L'essentiel
- Évaluer un contrat d'assurance de bâtiment commence par la valeur assurée : est-elle au niveau du coût réel de reconstruction ?
- Viennent ensuite les garanties, les exclusions et les franchises, qui déterminent ce qui est réellement couvert.
- La plupart des mauvaises surprises viennent d'une valeur mal estimée, source de sous-assurance, plus que d'une garantie manquante.
Un contrat d’assurance de bâtiment se juge rarement à sa longueur ni à sa prime. Il se juge à sa capacité à indemniser correctement le jour où un sinistre survient. Or beaucoup de contrats, en apparence complets, reposent sur une donnée fausse : une valeur assurée qui n’a plus rien à voir avec la réalité. Évaluer son contrat, c’est d’abord vérifier ce chiffre.
La valeur assurée, avant tout le reste.
C’est le point de départ, et le plus souvent négligé. La valeur assurée d’un bâtiment devrait correspondre à son coût réel de reconstruction, c’est-à-dire à sa valeur de remplacement. Trop souvent, elle a été fixée il y a des années et jamais réévaluée, pendant que les coûts de construction augmentaient. Le contrat couvre alors une somme devenue insuffisante, sans que personne ne s’en aperçoive, jusqu’au sinistre.
Le risque numéro un : la sous-assurance.
Assurer un bâtiment sous sa valeur réelle expose à la règle proportionnelle de capitaux : l’indemnité est réduite dans la proportion de la sous-assurance. Un bâtiment assuré pour la moitié de sa valeur n’est indemnisé qu’à moitié, même pour un dommage partiel. C’est le piège le plus fréquent et le plus coûteux, détaillé dans notre article sur la sous-assurance d’un bâtiment. Une valeur juste est la première protection.
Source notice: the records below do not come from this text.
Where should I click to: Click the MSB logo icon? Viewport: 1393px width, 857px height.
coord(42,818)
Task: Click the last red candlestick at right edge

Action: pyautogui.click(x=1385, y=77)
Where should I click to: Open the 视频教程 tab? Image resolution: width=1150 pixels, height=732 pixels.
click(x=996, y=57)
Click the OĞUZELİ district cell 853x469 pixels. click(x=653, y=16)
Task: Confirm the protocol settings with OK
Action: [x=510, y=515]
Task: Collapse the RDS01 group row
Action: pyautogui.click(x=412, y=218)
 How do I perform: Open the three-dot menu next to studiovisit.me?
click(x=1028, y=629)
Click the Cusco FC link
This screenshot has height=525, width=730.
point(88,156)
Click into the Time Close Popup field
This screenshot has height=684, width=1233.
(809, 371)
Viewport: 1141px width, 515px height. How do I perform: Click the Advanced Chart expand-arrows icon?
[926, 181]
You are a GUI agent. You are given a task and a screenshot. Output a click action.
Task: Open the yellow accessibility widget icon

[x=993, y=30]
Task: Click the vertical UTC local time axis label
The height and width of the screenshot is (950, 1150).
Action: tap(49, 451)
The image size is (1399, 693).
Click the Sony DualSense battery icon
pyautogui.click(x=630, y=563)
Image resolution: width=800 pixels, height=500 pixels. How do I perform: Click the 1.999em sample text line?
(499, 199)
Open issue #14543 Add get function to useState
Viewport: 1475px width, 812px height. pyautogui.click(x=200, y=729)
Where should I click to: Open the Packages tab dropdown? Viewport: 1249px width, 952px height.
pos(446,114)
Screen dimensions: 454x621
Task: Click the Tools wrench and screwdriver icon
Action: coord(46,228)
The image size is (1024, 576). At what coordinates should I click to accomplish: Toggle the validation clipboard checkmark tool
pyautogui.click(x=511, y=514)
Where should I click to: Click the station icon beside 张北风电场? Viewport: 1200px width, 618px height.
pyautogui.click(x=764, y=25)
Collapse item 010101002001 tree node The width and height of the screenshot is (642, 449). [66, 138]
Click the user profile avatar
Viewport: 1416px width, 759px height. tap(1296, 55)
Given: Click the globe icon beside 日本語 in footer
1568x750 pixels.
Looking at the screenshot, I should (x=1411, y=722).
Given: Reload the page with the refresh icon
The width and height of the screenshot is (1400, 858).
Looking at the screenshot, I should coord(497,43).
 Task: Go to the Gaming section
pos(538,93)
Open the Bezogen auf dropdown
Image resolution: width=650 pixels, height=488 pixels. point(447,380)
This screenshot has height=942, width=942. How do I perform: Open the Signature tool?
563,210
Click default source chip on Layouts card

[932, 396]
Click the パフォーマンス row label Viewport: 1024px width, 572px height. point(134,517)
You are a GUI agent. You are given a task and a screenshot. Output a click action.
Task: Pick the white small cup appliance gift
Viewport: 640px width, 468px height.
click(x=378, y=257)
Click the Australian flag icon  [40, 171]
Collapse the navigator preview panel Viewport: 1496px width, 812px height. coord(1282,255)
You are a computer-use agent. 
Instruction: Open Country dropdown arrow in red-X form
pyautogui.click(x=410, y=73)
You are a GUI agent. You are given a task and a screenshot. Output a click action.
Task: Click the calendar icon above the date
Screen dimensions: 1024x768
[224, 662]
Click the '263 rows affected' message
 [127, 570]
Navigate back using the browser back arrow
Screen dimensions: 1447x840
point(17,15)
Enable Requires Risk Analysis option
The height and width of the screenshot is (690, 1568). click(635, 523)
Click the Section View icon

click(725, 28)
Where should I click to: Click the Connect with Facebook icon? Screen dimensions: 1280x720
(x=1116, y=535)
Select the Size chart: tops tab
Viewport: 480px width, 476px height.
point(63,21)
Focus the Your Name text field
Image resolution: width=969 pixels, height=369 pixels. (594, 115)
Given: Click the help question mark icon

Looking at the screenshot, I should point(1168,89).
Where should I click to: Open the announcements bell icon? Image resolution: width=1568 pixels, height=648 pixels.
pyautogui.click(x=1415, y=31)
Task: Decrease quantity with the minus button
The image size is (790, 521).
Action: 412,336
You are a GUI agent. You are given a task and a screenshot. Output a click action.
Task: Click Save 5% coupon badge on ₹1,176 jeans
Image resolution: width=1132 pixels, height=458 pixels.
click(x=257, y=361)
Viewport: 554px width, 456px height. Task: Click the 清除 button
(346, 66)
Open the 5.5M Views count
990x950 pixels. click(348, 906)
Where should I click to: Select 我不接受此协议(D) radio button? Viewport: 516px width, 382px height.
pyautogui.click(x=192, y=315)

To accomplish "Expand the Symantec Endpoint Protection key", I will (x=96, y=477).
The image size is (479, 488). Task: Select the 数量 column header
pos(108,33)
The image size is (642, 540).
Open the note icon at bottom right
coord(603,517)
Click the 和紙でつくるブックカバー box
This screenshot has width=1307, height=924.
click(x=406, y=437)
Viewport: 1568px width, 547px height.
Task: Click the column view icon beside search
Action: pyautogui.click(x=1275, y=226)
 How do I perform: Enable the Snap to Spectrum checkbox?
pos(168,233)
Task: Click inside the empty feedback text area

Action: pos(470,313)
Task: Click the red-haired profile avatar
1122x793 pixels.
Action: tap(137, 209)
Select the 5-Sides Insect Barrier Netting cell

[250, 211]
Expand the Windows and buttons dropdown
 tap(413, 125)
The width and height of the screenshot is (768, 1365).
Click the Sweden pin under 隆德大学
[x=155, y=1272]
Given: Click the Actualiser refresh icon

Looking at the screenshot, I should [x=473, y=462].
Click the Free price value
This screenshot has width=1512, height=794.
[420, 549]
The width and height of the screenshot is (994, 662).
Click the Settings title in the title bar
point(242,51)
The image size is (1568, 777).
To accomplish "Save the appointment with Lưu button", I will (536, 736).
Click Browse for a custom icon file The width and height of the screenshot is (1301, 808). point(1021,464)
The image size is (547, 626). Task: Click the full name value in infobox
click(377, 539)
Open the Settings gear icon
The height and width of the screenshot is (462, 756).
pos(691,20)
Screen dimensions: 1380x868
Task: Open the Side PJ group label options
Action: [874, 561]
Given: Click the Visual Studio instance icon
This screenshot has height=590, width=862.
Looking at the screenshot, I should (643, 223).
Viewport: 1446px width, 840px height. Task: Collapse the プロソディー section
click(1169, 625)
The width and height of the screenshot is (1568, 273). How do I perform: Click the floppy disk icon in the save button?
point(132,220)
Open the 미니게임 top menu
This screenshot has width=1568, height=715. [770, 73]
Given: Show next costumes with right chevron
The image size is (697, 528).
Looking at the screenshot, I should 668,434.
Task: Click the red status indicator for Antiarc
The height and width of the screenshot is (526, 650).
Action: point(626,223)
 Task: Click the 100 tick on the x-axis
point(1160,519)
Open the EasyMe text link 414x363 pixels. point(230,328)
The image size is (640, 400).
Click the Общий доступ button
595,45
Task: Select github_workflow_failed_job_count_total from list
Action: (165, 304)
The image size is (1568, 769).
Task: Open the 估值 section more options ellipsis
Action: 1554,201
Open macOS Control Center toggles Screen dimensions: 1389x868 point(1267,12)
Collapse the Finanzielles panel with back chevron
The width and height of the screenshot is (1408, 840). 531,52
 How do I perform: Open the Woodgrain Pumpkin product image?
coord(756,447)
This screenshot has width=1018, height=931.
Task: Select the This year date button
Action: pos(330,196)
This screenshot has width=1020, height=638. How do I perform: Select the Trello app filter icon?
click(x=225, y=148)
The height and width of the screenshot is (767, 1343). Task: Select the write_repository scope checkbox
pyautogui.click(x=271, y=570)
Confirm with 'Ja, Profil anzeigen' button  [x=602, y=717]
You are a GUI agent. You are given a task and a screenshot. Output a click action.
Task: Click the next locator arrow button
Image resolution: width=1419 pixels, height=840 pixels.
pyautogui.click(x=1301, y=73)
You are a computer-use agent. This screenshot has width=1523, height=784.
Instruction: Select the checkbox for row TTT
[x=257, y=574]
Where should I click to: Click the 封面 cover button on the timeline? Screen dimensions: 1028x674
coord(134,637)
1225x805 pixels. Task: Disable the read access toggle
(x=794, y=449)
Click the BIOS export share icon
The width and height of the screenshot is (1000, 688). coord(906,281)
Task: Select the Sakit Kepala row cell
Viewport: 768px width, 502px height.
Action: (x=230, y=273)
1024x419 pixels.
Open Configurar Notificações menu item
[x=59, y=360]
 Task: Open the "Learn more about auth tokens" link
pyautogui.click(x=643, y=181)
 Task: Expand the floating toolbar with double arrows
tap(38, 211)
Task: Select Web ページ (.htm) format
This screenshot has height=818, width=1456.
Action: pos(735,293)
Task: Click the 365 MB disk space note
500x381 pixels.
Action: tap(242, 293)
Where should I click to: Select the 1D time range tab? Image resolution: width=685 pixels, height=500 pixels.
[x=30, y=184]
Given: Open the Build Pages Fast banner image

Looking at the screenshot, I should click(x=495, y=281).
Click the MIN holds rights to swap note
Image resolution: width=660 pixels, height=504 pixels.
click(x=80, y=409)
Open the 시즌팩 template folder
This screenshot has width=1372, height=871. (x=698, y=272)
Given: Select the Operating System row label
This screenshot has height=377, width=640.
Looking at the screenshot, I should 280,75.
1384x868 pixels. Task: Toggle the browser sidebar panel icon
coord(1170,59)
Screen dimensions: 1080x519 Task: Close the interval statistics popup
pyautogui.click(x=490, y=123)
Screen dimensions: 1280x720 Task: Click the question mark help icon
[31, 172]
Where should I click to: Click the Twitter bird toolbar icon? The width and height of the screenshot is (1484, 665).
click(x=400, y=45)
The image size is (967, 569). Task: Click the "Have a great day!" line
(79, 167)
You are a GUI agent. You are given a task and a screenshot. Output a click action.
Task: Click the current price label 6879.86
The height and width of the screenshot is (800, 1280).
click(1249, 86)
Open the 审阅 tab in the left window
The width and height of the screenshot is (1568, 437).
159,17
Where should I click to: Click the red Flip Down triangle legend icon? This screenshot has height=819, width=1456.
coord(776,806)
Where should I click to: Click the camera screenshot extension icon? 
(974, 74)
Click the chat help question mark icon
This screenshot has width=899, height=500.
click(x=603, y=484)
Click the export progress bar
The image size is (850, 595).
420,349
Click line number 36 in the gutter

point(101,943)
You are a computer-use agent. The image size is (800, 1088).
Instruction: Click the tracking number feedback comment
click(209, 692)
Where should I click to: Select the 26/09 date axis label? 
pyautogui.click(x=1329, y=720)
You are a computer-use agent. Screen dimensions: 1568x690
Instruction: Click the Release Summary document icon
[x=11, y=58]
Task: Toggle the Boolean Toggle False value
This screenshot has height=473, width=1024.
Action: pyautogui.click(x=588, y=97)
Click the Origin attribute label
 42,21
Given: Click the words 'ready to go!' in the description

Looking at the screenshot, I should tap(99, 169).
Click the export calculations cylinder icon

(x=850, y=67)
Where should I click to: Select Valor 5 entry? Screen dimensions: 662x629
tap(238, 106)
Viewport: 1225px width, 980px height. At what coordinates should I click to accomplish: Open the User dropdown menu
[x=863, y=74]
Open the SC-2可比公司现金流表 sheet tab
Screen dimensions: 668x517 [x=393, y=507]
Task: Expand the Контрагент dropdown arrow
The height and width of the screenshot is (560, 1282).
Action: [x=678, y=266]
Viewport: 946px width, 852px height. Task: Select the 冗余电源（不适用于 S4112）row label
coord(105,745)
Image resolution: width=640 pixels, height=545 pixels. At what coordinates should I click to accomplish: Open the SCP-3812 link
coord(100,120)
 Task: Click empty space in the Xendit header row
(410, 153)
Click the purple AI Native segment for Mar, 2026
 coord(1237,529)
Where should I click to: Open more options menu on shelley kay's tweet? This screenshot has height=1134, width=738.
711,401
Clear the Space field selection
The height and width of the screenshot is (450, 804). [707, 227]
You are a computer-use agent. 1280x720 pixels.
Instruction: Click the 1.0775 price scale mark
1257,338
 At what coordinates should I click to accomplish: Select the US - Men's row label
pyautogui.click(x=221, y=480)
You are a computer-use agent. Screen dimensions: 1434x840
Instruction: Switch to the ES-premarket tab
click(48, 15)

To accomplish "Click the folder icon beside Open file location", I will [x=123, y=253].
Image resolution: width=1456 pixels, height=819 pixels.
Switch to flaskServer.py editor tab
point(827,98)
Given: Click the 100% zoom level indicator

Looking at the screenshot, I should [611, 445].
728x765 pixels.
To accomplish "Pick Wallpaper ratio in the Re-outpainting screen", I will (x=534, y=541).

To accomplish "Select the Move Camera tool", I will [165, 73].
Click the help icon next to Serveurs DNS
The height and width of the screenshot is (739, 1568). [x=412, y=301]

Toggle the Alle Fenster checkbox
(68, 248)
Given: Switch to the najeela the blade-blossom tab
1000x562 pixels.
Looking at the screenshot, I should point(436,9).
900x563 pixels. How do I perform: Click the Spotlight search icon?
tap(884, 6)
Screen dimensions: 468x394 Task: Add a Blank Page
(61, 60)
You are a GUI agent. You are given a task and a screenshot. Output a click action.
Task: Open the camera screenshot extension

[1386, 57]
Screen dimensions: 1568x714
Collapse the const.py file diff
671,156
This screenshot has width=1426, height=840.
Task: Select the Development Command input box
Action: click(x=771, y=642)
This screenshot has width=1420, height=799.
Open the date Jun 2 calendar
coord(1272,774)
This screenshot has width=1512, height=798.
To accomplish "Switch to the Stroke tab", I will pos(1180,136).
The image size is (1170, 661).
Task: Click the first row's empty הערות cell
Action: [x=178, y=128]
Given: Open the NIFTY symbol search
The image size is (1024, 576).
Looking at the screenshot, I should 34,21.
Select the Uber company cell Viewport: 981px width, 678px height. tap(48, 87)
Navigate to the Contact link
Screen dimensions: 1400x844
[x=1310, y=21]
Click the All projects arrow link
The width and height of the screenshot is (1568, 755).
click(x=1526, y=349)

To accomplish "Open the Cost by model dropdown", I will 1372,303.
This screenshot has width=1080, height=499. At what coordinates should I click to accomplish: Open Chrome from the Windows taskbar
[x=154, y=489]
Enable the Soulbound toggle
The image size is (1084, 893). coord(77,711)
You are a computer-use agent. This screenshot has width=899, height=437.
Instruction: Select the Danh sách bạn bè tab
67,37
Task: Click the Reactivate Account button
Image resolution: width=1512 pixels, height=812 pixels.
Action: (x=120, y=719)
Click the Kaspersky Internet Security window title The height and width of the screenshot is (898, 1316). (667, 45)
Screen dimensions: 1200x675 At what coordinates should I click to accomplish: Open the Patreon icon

Garanties, exclusions, franchises.
Une fois la valeur vérifiée, il faut examiner l’étendue réelle de la couverture. Les garanties disent ce qui est couvert (incendie, dégâts des eaux, tempête, catastrophes naturelles, bris, etc.) ; les exclusions disent ce qui ne l’est pas ; les franchises disent ce qui reste à votre charge. Un contrat peut afficher de nombreuses garanties tout en laissant, par ses exclusions et ses franchises, des zones de risque importantes. La lecture doit être précise.
Adapter la couverture au bâtiment.
Un bon contrat est un contrat adapté au bâtiment réel : son usage, sa construction, son exposition aux risques. Un bâtiment ancien, un ERP, un bâtiment de bord de mer ou d’outre-mer n’ont pas les mêmes besoins. Évaluer le contrat, c’est vérifier que la couverture correspond aux risques effectifs, ni plus (sur-assurance inutile), ni moins (sous-assurance dangereuse).
Le rôle d’un chiffrage indépendant.
Le maillon central, c’est la valeur. Un chiffrage indépendant de la valeur de remplacement met le contrat à l’abri de la règle proportionnelle et donne une base solide pour dialoguer avec l’assureur. AEXEV ne vend aucune assurance et n’a aucun lien avec les assureurs : notre évaluation de la valeur de remplacement chiffre le coût réel de reconstruction, documenté et opposable. On chiffre, vous assurez au juste niveau.